Verschärfend kommt dazu, dass es sich bei den Abgabenrückständen nahezu ausschließlich um verspätet gemeldete Umsatzsteuerbeträge handelt, die vom Beschwerdeführer für andere Zwecke verbraucht wurden, obwohl es sich bei der Umsatzsteuer um ein treuhänderisch für den Abgabengläubiger einzubehaltende und abzuführende Abgabe handelt.

Zusammenfassend hält das Bundesfinanzgericht die Einbringlichkeit der Abgaben für gefährdet, so dass es nicht erforderlich war, auf das zweite tatbestandsmäßige Kriterium der „erheblichen Härte“ näher einzugehen. Denn selbst die Annahme der erheblichen Härte in der Einbringung wäre nicht imstande die vorliegende Gefährdung der Einbringlichkeit zu beseitigen.

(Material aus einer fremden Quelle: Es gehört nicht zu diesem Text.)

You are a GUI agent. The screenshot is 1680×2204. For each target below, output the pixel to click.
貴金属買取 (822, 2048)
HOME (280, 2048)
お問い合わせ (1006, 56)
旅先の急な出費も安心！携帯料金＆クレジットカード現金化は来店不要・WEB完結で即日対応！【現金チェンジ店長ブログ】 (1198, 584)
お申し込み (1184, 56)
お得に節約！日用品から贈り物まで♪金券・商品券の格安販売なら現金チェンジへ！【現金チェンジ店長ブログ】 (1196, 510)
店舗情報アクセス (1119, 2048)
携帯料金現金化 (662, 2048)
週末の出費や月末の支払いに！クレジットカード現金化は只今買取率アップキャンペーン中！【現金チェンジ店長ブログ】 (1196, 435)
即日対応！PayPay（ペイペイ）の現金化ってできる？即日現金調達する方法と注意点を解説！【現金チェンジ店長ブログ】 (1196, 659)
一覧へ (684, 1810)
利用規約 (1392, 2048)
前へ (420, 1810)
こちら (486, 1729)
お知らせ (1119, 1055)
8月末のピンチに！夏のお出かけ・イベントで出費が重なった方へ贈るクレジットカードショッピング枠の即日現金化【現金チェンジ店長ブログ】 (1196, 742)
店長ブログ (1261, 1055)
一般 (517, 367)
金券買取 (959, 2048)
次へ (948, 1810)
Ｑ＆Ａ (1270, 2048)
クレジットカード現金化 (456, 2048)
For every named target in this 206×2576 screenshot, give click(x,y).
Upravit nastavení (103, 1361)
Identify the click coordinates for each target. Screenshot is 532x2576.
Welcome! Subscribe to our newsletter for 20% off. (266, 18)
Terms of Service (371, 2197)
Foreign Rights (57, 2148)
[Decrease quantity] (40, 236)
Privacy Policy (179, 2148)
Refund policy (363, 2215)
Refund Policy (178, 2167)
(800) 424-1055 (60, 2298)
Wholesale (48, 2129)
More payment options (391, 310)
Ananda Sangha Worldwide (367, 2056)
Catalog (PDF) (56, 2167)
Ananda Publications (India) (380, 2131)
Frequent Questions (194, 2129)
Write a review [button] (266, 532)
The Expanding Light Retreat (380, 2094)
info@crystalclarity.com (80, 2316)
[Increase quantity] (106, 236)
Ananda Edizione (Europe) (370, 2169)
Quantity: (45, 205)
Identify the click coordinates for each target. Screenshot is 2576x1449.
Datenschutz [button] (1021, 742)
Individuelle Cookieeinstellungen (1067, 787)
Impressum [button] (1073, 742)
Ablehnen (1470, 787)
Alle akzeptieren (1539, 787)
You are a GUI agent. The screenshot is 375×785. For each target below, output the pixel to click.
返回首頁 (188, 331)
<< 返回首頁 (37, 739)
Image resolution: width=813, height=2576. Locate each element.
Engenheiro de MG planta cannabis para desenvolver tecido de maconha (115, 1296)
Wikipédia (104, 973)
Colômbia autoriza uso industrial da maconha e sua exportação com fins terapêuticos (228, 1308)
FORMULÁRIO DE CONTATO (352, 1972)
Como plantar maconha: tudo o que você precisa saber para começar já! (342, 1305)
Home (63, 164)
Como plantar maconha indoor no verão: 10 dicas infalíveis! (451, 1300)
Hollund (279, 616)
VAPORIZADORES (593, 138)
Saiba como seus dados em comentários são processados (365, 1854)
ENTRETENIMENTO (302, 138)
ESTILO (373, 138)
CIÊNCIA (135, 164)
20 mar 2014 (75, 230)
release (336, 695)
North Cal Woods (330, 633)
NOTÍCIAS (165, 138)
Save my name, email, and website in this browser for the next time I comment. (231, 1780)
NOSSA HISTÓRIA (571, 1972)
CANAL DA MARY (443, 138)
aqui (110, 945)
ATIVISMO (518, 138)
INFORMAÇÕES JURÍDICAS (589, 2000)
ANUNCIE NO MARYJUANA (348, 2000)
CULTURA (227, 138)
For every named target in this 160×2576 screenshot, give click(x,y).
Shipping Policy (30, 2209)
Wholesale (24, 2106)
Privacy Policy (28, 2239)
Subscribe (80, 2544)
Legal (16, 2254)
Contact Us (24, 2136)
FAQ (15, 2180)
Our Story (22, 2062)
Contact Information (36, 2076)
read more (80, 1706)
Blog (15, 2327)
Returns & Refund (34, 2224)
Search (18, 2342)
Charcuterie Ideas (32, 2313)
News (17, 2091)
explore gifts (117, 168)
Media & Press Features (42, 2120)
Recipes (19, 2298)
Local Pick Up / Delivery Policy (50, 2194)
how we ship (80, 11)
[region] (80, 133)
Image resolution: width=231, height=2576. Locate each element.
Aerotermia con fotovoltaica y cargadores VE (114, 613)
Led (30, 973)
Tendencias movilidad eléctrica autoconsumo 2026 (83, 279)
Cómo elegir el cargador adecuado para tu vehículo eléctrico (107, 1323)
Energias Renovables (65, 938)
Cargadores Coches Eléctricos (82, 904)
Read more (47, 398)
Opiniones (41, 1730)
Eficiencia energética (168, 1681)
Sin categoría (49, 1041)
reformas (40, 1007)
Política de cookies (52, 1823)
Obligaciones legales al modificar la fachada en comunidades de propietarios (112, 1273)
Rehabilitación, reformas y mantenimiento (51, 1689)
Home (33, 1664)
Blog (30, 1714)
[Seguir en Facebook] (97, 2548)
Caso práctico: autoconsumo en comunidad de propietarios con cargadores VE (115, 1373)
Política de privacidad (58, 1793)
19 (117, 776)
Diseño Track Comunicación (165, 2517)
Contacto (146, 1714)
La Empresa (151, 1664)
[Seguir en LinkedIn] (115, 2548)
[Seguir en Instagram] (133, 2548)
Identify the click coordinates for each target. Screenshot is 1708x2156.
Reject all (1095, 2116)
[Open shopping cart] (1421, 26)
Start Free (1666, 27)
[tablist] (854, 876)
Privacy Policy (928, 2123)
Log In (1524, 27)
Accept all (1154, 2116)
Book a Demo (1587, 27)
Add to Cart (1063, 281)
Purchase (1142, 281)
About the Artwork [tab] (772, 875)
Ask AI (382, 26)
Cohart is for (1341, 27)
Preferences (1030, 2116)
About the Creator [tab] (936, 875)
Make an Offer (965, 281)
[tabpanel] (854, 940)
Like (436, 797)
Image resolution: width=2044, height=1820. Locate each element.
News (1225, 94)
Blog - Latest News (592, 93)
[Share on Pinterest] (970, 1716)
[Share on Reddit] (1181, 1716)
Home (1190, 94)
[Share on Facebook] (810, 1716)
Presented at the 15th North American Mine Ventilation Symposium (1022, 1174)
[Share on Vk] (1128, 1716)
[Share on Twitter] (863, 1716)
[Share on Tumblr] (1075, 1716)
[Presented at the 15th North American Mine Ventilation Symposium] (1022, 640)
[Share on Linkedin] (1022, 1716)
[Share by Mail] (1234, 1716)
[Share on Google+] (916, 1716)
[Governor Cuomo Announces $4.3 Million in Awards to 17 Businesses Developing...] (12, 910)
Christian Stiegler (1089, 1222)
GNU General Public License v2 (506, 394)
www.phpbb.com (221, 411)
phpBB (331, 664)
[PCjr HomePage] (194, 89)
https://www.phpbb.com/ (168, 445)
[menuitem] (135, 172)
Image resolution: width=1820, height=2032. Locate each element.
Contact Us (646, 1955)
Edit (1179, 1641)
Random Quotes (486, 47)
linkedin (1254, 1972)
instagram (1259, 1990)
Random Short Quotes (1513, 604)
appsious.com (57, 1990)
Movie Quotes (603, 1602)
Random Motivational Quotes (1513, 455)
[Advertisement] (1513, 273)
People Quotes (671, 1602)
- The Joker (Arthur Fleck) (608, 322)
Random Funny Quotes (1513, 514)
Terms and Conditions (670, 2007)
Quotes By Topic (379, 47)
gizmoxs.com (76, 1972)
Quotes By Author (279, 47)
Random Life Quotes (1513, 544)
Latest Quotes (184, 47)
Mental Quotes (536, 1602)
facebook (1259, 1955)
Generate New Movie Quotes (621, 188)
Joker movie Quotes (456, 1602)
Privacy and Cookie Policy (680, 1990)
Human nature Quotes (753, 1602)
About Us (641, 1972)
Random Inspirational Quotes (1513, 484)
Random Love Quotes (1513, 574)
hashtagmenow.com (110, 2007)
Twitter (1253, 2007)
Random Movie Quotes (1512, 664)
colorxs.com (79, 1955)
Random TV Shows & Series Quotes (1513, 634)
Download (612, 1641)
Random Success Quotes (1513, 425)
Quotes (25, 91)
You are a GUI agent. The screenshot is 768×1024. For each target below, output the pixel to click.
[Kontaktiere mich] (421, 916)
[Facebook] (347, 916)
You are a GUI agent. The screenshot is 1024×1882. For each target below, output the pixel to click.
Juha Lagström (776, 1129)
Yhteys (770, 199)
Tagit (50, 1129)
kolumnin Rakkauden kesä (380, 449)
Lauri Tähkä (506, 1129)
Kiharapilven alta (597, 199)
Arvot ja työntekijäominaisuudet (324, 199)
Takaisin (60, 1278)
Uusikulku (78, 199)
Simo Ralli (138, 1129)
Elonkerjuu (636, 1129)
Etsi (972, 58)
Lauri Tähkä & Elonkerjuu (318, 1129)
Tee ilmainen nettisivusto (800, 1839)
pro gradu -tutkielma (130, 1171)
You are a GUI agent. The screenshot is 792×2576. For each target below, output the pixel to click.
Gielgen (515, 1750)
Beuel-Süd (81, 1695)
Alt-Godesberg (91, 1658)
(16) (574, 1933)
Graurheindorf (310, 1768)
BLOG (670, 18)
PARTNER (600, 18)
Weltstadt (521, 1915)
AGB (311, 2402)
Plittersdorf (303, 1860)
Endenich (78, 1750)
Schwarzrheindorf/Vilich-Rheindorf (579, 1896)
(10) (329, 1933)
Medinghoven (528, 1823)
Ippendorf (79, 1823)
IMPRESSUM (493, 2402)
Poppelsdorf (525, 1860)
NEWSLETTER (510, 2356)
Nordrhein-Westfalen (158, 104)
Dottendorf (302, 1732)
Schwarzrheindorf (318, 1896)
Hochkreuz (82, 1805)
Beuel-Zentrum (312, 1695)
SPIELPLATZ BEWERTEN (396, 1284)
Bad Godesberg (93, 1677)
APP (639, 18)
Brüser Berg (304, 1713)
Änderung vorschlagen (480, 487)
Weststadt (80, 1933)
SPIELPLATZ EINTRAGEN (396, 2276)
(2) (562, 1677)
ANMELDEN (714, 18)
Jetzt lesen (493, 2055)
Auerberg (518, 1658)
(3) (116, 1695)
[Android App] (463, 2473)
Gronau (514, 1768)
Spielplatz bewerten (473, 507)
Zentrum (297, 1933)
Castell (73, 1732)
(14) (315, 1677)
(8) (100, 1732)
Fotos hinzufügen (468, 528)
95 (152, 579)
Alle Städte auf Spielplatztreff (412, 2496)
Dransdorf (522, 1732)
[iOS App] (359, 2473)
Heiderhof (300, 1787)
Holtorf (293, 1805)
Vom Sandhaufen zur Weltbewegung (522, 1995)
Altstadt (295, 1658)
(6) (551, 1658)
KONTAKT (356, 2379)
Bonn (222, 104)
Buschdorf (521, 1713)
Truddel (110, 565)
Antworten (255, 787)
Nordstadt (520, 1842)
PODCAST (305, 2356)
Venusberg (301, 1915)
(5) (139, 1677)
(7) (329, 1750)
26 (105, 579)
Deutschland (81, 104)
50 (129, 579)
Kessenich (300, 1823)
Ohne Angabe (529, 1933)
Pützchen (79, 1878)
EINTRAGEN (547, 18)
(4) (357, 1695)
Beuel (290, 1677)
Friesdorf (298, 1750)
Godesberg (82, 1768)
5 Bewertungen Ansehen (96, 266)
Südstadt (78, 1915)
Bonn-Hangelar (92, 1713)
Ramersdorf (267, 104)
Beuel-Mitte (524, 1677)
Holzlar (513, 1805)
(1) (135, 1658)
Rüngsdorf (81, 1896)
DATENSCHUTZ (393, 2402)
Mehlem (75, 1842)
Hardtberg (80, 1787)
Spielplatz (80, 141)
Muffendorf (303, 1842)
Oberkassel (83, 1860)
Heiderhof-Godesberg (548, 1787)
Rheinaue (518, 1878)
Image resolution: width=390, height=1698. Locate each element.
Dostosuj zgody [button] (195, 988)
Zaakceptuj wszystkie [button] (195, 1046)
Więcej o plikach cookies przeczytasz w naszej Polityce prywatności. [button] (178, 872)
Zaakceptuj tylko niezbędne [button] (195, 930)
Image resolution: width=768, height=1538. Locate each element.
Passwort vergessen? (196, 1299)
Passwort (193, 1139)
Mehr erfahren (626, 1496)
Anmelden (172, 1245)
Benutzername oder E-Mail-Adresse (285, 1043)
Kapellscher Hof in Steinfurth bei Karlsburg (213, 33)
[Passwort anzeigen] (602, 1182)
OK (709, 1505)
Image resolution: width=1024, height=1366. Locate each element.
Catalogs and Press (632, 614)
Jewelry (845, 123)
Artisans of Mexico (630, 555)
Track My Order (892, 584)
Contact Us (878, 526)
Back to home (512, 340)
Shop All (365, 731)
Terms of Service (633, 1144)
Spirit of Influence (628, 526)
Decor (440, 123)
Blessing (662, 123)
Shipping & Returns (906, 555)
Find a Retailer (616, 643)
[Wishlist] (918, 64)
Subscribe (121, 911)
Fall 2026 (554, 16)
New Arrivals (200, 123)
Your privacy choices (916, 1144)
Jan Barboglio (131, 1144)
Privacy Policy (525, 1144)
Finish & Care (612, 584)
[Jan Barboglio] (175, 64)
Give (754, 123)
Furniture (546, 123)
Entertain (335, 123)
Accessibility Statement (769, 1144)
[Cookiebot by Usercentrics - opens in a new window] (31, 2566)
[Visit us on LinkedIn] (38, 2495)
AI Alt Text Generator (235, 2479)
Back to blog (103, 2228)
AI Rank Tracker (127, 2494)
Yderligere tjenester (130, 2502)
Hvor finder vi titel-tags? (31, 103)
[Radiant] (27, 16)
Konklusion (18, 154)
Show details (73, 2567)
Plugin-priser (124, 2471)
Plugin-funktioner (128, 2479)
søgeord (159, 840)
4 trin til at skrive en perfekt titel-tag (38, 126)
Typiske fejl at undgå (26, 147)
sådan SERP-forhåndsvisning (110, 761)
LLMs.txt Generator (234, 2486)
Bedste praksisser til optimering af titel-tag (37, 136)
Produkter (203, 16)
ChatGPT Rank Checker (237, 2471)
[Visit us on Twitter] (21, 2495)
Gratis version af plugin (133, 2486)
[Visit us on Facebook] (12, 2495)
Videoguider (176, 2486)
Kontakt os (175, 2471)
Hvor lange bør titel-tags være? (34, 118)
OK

Das Beschwerdebegehren war daher aus Rechtsgründen abzuweisen, ohne dass es zulässig gewesen wäre, in eine Ermessensentscheidung einzutreten.

Es war daher spruchgemäß zu entscheiden.

 

Zulässigkeit einer Revision

Gegen ein Erkenntnis des Bundesfinanzgerichtes ist die Revision zulässig, wenn sie von der Lösung einer Rechtsfrage abhängt, der grundsätzliche Bedeutung zukommt, insbesondere weil das Erkenntnis von der Rechtsprechung des Verwaltungsgerichts­hofes abweicht, eine solche Rechtsprechung fehlt oder die zu lösende Rechtsfrage in der bisherigen Rechtsprechung des Verwaltungsgerichtshofes nicht einheitlich beantwortet wird.

Im Gegenstandsfall liegen keine Rechtsfragen von grundsätzlicher Bedeutung vor und weicht die Beschwerdeentscheidung nicht von der bisherigen Rechtsprechung des Verwaltungsgerichtshofes ab.